Your goal: Please set down all of the data below verbatim.

- Opening Delimiter -

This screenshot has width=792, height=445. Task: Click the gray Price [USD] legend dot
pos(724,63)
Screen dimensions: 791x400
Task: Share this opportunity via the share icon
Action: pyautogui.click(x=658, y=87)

- Closing Delimiter -

Exercise answer:
This screenshot has width=792, height=445. Task: Click the gray Price [USD] legend dot
pos(724,63)
Screen dimensions: 791x400
Task: Share this opportunity via the share icon
Action: pyautogui.click(x=658, y=87)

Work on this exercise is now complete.